Following a night together with Komako, Shimamura walks around the village and sees Yoko threshing beans and singing. The autumn colors and the sight of the silver kaya grass on the mountains around the village shifts him into a very contemplative mood. After going to sleep early that night, he wakes up to find that Komako has snuck into his room by making her way through the cedar grove and garden behind his room. The two go on a walk to the cemetery and receive sharp surprise when they meet Yoko there. At three o'clock that night, Komako stumbles into Shimamura's room drunk, and the two talk while Shimamura helps her undo her coiffure before she leaves to entertain guests.
It is interesting to note one of the characters hidden almost completely in the background of the novel, namely Shimamura's wife. On several occasions he thinks of her and their children but never in any specific terms; as such, it comes as a surprise to us when we almost hear something in her own voice at such an important place as the beginning of the second part: "It was the egg-laying season for moths, Shimamura's wife told him as he left Tokyo, and he was not to leave his clothes hanging in the open" (89). Perhaps we may only glean from this that she is something of a typical Japanese housewife, telling her husband to take care of himself (in somewhat imperious terms), but not infringing upon his wide freedom to go to a hot spring town and engage with the geisha there. One wonders what kind of attention he gives her when he is back in Tokyo; the only other wife mentioned in the story, the wife of the man who built Kikuyu a restaurant, must bear the humiliation of running a restaurant named after her husband's mistress. All in all, the women do not live in very enviable circumstances.
As is described in further detail in the "Symbols Allegories Motifs" section, the insects that Shimamura finds in his room -- especially the moth on the wall -- set the stage for the general decay and passing away that happens in the second part of the novel. Just as the insects are at their most lively and the mountains come to life with autumn colors, Shimamura's and Komako's relationship becomes more intimate, though all things are soon to unravel.
It is worth keeping in mind that however close Komako may grow to Shimamura, their relationship never escapes that of the geisha and her client; recall that the morning of Shimamura's departure from the hot spring at the end of his second visit, the manager of the inn talked with Komako about the bill for her services as geisha, a sharp reminder after a close and emotional night together that their relationship is not one between a man and a free woman. As such, Komako's revealing more and more of her personal background to Shimamura indicates her desire for their relationship to transcend their social restrictions; Shimamura, however, does not ever react with more than casual interest.
Just as he had nonchalantly neglected to send her the dance instructions and letters he had promised before he came for his second visit, before his third visit he misses a promised meeting with her on February 14th for the "bird-chasing festival." Even after Komako confronts him about this, he only apologizes in an ambiguous way: "'I'm sorry.' Shimamura's words could have been either an expression of sympathy [for the music teacher's death] or an apology for the broken promise" (95).

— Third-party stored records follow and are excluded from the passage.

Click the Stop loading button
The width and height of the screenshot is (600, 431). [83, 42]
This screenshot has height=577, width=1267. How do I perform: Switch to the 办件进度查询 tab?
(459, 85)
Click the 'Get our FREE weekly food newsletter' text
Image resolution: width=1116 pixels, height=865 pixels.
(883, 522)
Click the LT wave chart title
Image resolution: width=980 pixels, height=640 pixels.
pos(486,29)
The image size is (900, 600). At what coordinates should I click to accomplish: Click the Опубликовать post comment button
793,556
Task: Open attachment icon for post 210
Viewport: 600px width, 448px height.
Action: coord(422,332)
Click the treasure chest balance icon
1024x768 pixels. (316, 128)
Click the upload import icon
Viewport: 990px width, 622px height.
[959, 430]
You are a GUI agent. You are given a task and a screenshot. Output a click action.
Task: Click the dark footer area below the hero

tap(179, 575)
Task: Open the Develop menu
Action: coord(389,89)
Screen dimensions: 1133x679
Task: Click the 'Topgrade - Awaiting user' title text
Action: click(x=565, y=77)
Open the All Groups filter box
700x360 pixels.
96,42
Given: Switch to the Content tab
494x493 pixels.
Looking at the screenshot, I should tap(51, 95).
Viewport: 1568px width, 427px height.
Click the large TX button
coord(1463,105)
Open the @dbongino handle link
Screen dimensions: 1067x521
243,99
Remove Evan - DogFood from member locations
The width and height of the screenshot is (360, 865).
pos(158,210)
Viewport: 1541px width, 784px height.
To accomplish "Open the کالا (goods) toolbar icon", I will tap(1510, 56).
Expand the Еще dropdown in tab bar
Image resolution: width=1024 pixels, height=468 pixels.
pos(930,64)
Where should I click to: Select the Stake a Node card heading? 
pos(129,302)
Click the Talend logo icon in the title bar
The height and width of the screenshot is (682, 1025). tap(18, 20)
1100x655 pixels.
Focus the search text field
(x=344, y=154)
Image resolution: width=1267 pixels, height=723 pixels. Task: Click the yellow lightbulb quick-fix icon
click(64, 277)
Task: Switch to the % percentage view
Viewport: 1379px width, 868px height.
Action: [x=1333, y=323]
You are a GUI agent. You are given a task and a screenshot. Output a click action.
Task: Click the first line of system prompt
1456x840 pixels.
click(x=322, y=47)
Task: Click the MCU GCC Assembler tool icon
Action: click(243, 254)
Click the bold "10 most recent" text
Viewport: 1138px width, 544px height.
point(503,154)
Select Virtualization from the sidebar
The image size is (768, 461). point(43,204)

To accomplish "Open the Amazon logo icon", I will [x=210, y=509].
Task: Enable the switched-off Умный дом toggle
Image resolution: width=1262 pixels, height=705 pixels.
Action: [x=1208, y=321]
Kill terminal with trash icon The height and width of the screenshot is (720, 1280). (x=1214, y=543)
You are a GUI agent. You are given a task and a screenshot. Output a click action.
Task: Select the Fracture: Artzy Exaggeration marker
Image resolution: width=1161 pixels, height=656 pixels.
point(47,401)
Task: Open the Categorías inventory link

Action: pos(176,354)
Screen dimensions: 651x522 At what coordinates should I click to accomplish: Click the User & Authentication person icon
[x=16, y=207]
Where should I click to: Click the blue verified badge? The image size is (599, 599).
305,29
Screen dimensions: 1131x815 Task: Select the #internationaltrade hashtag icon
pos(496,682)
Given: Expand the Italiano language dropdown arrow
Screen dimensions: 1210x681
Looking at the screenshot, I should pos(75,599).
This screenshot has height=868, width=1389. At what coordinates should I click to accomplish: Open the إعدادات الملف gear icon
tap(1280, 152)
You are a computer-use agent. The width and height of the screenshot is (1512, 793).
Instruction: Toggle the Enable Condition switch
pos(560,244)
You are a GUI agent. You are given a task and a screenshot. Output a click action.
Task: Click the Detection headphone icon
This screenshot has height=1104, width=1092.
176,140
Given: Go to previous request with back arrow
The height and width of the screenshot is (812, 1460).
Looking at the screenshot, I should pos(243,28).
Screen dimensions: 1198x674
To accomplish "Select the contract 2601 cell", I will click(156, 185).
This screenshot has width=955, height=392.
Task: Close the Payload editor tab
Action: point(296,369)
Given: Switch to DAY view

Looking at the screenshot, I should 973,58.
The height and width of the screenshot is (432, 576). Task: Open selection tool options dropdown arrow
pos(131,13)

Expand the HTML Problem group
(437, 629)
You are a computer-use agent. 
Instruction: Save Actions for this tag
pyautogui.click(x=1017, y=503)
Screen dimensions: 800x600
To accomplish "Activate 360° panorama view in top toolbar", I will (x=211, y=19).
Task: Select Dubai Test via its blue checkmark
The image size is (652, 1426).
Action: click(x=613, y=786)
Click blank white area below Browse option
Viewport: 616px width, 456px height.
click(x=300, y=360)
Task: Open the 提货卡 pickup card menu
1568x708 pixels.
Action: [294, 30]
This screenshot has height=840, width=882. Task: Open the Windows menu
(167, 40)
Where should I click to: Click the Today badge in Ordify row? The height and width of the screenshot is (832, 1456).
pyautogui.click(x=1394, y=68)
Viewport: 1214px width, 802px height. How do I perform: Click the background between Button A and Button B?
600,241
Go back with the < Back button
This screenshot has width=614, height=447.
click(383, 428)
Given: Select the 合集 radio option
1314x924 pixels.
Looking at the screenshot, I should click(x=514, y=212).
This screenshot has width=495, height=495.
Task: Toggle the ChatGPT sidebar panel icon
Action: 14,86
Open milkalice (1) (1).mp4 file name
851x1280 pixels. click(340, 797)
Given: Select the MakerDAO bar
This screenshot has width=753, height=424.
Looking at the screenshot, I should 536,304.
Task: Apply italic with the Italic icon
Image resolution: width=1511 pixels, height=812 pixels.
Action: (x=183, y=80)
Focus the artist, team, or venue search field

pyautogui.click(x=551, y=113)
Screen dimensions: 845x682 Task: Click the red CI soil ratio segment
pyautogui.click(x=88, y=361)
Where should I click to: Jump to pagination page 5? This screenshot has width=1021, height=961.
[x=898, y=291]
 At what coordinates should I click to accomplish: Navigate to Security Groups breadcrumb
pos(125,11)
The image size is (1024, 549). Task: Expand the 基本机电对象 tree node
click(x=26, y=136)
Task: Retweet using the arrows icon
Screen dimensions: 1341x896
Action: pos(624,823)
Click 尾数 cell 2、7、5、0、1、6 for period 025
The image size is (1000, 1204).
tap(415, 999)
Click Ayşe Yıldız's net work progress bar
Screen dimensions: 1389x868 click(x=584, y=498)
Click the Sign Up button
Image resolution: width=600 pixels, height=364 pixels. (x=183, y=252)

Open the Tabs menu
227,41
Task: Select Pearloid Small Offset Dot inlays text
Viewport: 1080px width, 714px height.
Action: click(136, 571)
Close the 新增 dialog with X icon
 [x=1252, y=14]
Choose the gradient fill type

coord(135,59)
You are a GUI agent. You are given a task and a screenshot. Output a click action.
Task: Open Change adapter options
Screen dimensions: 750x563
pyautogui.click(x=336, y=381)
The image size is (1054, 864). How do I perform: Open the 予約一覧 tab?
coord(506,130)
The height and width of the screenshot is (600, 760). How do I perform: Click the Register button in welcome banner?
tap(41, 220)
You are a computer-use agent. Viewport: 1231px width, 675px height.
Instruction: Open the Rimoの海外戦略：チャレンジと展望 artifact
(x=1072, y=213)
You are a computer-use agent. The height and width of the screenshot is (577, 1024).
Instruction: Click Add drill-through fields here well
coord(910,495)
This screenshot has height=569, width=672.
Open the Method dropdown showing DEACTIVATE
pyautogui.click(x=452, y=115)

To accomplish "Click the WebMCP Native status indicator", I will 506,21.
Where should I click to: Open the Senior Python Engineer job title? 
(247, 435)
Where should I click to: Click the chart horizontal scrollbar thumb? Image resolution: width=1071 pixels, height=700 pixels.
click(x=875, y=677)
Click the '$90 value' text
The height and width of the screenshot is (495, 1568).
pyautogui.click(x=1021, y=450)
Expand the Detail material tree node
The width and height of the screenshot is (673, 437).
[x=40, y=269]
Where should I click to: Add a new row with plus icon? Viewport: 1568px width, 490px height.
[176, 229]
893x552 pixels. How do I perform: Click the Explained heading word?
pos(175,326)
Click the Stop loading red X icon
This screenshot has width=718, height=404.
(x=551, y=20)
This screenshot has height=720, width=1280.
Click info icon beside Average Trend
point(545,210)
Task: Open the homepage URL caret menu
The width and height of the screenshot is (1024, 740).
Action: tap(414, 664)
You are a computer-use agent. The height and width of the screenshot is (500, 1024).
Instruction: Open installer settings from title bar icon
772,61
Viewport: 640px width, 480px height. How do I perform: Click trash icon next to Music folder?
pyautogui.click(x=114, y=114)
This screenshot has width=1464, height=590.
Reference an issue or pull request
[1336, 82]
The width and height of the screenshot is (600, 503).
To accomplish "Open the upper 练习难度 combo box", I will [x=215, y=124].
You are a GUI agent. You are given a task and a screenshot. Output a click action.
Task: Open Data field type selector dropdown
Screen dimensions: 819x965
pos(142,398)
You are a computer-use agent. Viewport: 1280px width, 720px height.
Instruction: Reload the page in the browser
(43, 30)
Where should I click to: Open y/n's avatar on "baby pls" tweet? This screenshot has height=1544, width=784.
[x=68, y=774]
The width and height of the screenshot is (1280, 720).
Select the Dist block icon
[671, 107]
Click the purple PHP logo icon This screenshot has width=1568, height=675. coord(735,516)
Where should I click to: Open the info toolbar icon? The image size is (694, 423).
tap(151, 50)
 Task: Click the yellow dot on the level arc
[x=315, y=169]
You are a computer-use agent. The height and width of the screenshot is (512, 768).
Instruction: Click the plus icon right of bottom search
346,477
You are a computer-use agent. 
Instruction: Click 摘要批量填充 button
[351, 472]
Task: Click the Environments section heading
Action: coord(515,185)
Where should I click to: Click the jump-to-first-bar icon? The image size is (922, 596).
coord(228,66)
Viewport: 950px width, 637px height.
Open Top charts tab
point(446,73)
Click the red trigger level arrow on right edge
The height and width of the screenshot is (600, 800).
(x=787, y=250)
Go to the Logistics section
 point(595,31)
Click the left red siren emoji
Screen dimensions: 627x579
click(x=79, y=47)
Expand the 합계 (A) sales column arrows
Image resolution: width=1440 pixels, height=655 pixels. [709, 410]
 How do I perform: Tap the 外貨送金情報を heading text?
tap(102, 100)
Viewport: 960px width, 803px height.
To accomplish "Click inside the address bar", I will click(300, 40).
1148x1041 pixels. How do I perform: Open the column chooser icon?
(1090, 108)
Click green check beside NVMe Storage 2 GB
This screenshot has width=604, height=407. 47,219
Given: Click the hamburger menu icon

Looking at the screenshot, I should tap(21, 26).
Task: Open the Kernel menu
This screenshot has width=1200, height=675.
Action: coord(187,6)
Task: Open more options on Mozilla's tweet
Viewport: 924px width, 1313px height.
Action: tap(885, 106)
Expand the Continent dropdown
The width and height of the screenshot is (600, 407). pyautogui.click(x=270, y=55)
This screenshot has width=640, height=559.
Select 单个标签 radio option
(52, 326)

As a lover, Shimamura has every reason to feel guilt, but as the patron of a geisha nothing is required of him. He had stated from the beginning that he neither desired nor expected anything lasting from a relationship with a geisha, and despite the extraordinary love and sacrifice of Komako, he never truly changes his mind.
Thus, when Komako abruptly asks him "Do you know how I feel?" after relating the sad story of Kikuyu, an older geisha, Shimamura at first misinterprets her, thinking that she was asking about impressions of the night landscape outside the window she had just opened, and answers "The stars here are different from the stars in Tokyo" (99). The conversation moves on, but a few pages later Komako presses him again, and this time refuses his glib answer: "'Do you understand how I feel?' 'I understand.' 'If you understand, then tell me. Tell me, if you see how I feel.' Again that tense, urgent note came into her voice. 'See, you can't. Lying again… You don't understand at all" (102). Her urgency comes from partly from the fear that she is ruining her own reputation due to their affair but far more so from the sense that she is wasting her love and the blossom of her life. She continues, "I'm very lonely sometimes. But I'm a fool. Go back to Tokyo, tomorrow" (102). As Shimamura too had noticed earlier, it was largely Komako's loneliness that made her fall in love with him for the wonderful conversation that they made together; perhaps it would have been better for both had they stayed friends as Shimamura had originally intended, but the strength of Shimamura's lust and Komako's desire for love made chaste friendship scarcely possible.